NWAnews.com :: Northwest Arkansas Benton County Daily Record

Talking trash : Officials say education is key to recycling success.

Posted on Sunday, May 11, 2008

URL: http://www.nwanews.com/bcdr/News/61669/

BENTON COUNTY —Recycling has been on the rise since the city began a new curbside recycling program at the beginning of the year.

At the end of April, the city released astonishing figures — that at the end of the first 20 weeks of the program, the city had collected 952 tons of recycling. In 2007, a total of 216 tons were collected. Residents are averaging 47 tons per week in recycling, said Jennifer Fagan, sales manager for Allied Waste, which runs the city’s recycling program.

“ I knew we would improve over the past performance but did not foresee the 1, 100 percent increase this first year will produce, ” Mayor Bob Mc-Caslin said.

Since the idea of recycling here is fairly new, it’s an ongoing educational process.

That’s one of the reasons Serina Wilkins, education coordinator for the Benton County Solid Waste District, heads to schools across the county to show students how to recycle properly.

Wilkins said that although soda cans don’t necessarily need to be rinsed out, they at least need to be poured out, and a rinse of water would help, too. “ It’s not always manageable in every situation, but all that liquid that’s left over is like nectar in a plant. Bees will come up and try to drink from the cans, and it gets messy, ” Wilkins said.

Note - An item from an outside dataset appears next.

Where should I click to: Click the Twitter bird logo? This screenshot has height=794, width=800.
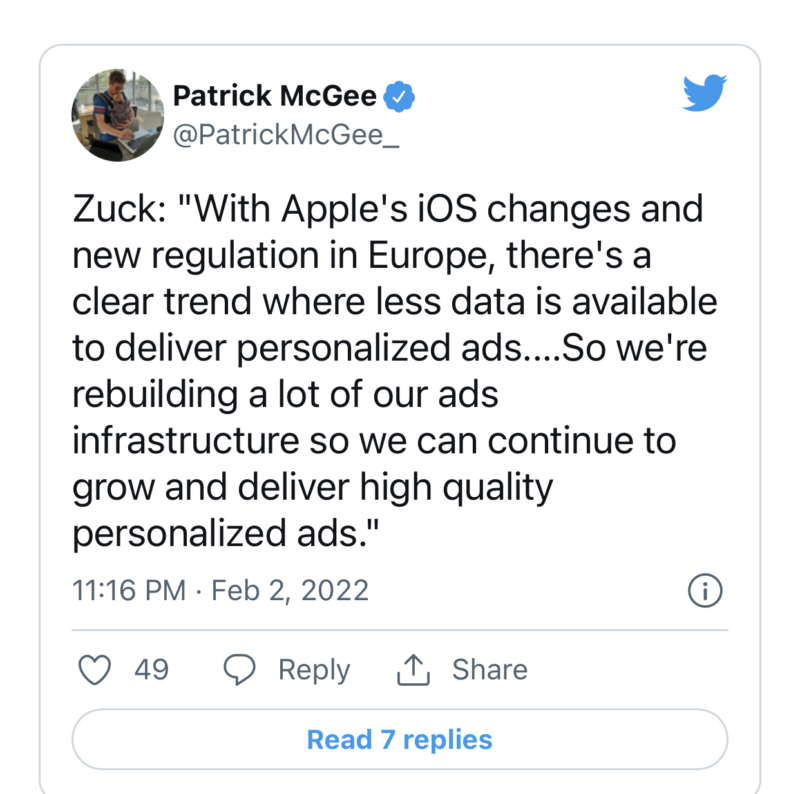click(702, 93)
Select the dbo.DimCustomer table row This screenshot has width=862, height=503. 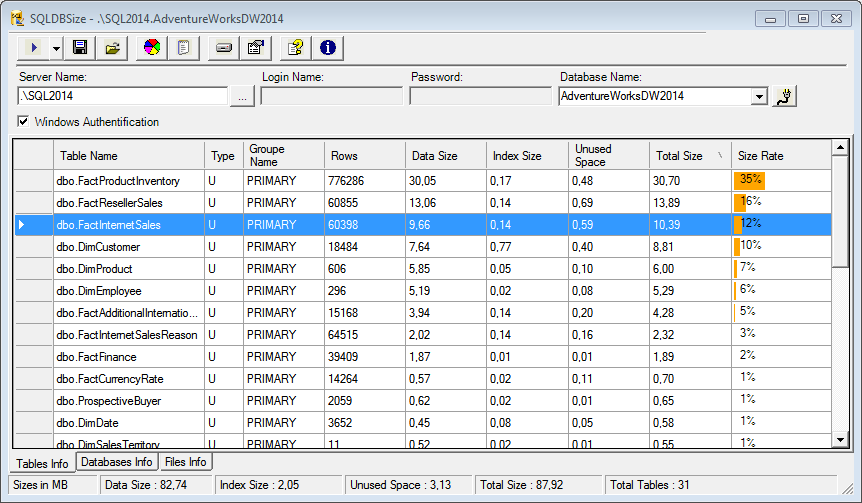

Other common contamination includes pizza left in boxes and mayonnaise and peanut butter jars that haven’t been cleaned out.

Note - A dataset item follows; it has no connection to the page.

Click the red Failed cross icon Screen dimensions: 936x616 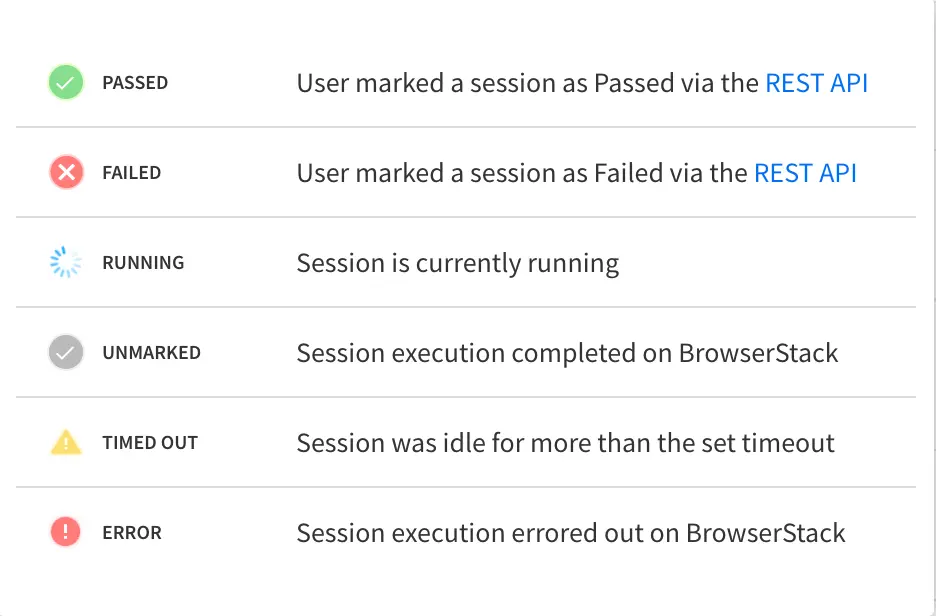66,173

Bentonville Utility billing director Gary Wilson said that in spite of the city’s large increases in recycling, contamination still exists.

“ This time of year, people have started with the yard maintenance, and there is yard waste in some of the containers from time to time, ” Wilson said.

Bentonville residents who participate in the city’s curbside recycling and trash program may recycle cardboard, paper and plastic goods, but cannot put glass in the receptacles because the trucks used to pick up recyclables are not designed to handle glass.

Glass is currently accepted at the city’s compost facility at 2000 N. W. A St.

To remedy the situation, the city is looking to place glass-recycling bins in parks throughout the city.

Unlike the curbside program administered by Allied Waste, the bins for glass would be administered by the Benton County Solid Waste District, which already picks up recyclables throughout the city. The program is still in the preliminary stages.